As far as the "grep -v total" goes, am I correct in that that command basically says to print to screen only those lines within that first column that do NOT contain the word "total"?
f_count=$(grep -c "-........." $TF
I do not understand why this will not work, however, it also doesn't seem like the best way to accomplish counting the number of files within the specified directory.
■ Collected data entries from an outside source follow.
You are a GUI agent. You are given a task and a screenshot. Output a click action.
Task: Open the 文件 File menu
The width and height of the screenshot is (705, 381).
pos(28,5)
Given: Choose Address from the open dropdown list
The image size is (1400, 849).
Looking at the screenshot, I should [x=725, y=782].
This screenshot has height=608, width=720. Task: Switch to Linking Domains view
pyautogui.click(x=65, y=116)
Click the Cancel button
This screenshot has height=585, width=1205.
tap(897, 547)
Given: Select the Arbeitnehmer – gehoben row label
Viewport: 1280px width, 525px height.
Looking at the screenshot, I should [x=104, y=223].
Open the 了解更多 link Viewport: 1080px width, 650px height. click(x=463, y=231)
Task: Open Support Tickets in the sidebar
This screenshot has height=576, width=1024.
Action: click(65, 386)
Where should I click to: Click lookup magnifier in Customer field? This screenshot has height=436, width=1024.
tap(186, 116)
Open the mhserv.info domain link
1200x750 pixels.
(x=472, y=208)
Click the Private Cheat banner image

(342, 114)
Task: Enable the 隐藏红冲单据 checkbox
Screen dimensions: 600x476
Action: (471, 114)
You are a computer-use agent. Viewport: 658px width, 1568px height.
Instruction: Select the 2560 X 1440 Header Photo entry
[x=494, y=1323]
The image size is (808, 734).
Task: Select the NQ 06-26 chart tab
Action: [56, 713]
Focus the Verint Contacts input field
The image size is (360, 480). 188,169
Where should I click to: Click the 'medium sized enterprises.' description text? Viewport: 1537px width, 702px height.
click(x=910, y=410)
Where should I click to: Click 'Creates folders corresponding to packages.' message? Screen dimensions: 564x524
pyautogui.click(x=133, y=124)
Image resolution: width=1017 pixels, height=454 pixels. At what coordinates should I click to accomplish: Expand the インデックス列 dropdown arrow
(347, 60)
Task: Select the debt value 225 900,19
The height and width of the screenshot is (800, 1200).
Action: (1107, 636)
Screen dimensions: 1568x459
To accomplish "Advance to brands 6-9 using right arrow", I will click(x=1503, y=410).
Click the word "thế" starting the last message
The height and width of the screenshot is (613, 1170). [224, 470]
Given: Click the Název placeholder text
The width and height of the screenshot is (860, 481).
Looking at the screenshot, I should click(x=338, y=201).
2. Relevant commands, code, scripts, algorithms:
Code:
#!/bin/sh

# Check correct number of arguments (one)
# "$#" Stores the # of command-line arguments passed to shell program
if [ $# -ne 1 ]
then
  echo "Usage: homework4.sh <directory_name>"
  exit 2
# Check for directory existence
else
  if [ ! -d "$1" ]
  then
    echo "$1: No such directory"
    exit 3
  fi
fi

# Set up a temporary file name
TF=/tmp/$0.tmp

# Prints only the permissions of all files and directories to $TF
ls -log "$1" | awk '{print $1}' | grep -v total > $TF
# Count (-c) the number of lines where the character ("d", "r", etc.) exists
d_count=$(grep -c "d" $TF)
f_count=$(grep -c "-........." $TF)
r_count=$(grep -c "r" $TF)
w_count=$(grep -c "w" $TF)
x_count=$(grep -c "x" $TF)
# Print the results to screen
echo -n "In the directory "; pwd
echo "  Number of directories     : $d_count"
echo "  Number of files           : $f_count"
echo "  Number of readable items  : $r_count"
echo "  Number of writable items  : $w_count"
echo "  Number of executable items: $x_count"

# Remove temporary file
rm $TF
exit


3. The attempts at a solution (include all code and scripts):
The above code has been modified extensively by me and shows the final attempts of my efforts.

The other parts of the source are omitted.